In [1]:
import os
import json
import pandas as pd


data_folder = r"C:\Users\hp\Desktop\all_male_json"

matches = []

df=pd.read_csv("match_results_dataset.csv")

In [2]:
df.dropna(inplace=True)
df.drop(columns="city",axis=1,inplace=True)

In [3]:
# Clean any extra whitespace
df['team1'] = df['team1'].astype(str).str.strip()
df['team2'] = df['team2'].astype(str).str.strip()


# Print actual team names to inspect
#print(sorted(set(df['team1']).union(set(df['team2']))))

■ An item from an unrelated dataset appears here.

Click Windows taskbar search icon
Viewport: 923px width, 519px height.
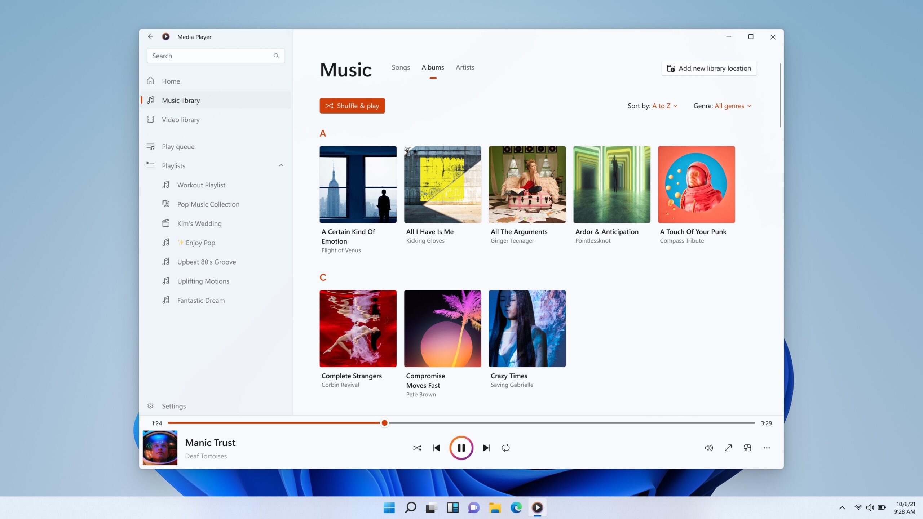[410, 507]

# Define selected teams using exact strings from above
selected_teams = [
    "India", "Australia", "England", "New Zealand", "Pakistan",
    "South Africa", "Sri Lanka", "Bangladesh", "Afghanistan"
]

# Filter matches where BOTH teams are in the selected list
filtered_df = df[
    (df['team1'].isin(selected_teams)) & (df['team2'].isin(selected_teams))
].reset_index(drop=True)

#print(f"Filtered matches: {len(filtered_df)}")
#print(sorted(set(filtered_df['team1']) | set(filtered_df['team2'])))
# Show unexpected values
# Use only the filtered DataFrame!
print("Filtered team list:")
print(sorted(set(filtered_df['team1']) | set(filtered_df['team2'])))
filtered_df.to_csv("ven.csv",index="False")


Filtered team list:
['Australia', 'Bangladesh', 'England', 'India', 'New Zealand', 'Pakistan', 'South Africa', 'Sri Lanka']


In [4]:
from sklearn.model_selection import train_test_split,StratifiedShuffleSplit
from sklearn.ensemble import RandomForestClassifier
from sklearn.metrics import accuracy_score,classification_report, confusion_matrix
from sklearn.preprocessing import LabelEncoder

**Encoding**

In [5]:
columns = ['team1', 'team2', 'venue',  'toss_winner', 'toss_decision', 'winner']
encoders = {}

In [6]:
for col in columns:
    le = LabelEncoder()
    filtered_df[col] = le.fit_transform(filtered_df[col])
    encoders[col] = le

In [7]:
filtered_df

Unnamed: 0,team1,team2,venue,toss_winner,toss_decision,winner
0,0,6,222,6,0,6
1,0,6,18,6,1,6
2,0,5,25,0,0,0
3,0,5,25,0,0,0
4,0,5,222,0,1,0
...,...,...,...,...,...,...
2092,1,3,181,3,1,3
2093,7,0,186,7,0,7
2094,7,0,149,0,1,0
2095,7,0,149,7,0,7


**Target and featrure**

In [8]:
y=filtered_df["winner"]
x=filtered_df.drop(columns="winner")

**Train test split**

In [9]:
x_train,x_test,y_train,y_test=train_test_split(x,y,test_size=0.2,random_state=42)

**Model train**

In [10]:
model=RandomForestClassifier(n_estimators=100)

In [11]:
model.fit(x_train,y_train)

**test**

In [12]:
y_pred=model.predict(x_test)

In [13]:
acc=accuracy_score(y_test,y_pred)

In [14]:
acc

0.5785714285714286

In [15]:
acc*100

57.85714285714286

**Saving model**

In [16]:
from joblib import dump,load
dump({
    "model":model,
    "encoders":encoders
},r"C:\Users\hp\match_prediction.joblib")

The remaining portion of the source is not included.